Stuff both the neck and body cavities of a completely thawed turkey, allowing ½ to ¾ cup of stuffing per pound. Don't pack stuffing too tightly, as it may cause uneven cooking. When preparing a whole turkey for the oven, return the legs to the original tucked position if they were untucked for stuffing.

Is it better to cook a turkey at 325 or 350? ›

We recommend roasting turkey at 350 degrees F (175 degrees C) for 13 minutes per pound for an unstuffed turkey. We've done the math for you — check out the chart below to determine both turkey cook times and estimated servings (with leftovers!).

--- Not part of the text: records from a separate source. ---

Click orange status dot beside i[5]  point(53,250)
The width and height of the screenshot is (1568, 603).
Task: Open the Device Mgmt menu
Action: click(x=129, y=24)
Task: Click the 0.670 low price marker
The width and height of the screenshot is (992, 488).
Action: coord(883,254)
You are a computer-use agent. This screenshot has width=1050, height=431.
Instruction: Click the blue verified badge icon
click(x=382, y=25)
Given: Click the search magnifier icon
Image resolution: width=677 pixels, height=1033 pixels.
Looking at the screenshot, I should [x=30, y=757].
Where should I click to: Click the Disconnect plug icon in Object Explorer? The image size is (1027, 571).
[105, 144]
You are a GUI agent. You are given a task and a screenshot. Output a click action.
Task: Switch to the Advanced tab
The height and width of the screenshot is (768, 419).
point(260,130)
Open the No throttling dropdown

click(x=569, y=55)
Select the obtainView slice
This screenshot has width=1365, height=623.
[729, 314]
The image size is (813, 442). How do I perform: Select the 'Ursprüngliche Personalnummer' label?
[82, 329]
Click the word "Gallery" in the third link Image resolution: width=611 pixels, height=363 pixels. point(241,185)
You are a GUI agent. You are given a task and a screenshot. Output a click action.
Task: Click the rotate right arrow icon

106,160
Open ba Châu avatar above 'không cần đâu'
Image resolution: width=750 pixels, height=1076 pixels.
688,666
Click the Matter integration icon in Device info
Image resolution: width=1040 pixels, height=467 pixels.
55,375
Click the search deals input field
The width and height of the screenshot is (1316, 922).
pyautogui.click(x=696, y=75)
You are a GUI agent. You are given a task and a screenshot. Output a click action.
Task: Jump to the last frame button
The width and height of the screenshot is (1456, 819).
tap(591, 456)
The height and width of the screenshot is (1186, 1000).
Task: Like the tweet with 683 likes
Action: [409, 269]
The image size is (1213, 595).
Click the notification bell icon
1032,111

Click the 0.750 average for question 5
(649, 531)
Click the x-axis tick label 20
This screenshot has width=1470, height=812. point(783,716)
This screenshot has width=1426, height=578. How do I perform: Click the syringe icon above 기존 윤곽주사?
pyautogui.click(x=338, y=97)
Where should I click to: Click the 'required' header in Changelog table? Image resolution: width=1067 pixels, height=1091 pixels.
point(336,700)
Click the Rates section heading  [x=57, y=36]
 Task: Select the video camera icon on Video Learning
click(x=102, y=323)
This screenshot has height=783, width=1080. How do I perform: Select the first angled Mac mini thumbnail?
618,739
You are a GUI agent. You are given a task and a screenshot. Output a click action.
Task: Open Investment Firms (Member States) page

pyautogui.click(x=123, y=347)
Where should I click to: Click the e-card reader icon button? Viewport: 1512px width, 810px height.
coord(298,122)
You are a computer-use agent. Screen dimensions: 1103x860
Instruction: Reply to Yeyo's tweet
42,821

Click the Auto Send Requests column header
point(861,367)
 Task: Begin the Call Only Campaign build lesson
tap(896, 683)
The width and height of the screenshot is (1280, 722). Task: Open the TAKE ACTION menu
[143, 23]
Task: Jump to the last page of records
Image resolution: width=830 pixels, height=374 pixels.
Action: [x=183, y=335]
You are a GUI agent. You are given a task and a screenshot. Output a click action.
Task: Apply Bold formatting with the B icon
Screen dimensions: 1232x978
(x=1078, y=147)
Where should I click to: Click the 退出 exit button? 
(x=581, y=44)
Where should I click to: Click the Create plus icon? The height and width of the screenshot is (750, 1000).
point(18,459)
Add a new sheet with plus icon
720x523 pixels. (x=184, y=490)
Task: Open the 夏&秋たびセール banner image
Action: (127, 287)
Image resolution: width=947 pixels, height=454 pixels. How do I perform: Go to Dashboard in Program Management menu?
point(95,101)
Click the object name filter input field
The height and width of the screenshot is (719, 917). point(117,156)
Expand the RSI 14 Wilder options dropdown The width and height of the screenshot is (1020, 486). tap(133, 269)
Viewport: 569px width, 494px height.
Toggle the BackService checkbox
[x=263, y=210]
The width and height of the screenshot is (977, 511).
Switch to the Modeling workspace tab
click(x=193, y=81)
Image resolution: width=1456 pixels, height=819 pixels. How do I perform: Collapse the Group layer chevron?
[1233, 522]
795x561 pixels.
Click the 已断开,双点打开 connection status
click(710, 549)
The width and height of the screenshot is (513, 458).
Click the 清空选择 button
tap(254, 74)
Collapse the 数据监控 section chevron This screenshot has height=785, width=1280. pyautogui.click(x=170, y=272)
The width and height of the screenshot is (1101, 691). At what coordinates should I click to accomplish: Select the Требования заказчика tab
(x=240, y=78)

Does stuffing a turkey dry out the meat? ›

For whole turkeys it is generally not recommended to stuff the cavity of the turkey nowadays, as the extra cooking time required for the stuffing can cause the rest of the turkey to become overcooked and dry. Instead put the stuffing in dish and cook it separately.

Does stuffing a turkey increase cooking time? ›

Cooking time takes longer for a stuffed turkey. For example, a 20 pound stuffed turkey will take 4 1/4 to 5 1/4 hours to cook.

Why is Thanksgiving stuffing so good? ›

Juices from the turkey soaked into the stuffing, infusing it with fat and flavor. "You've got those juices, and those juices taste great,” Smith said.

What happens if you leave stuffing in a turkey? ›

Harmful bacteria can survive in stuffing that has not reached the safe minimum internal temperature of 165 °F possibly resulting in foodborne illness.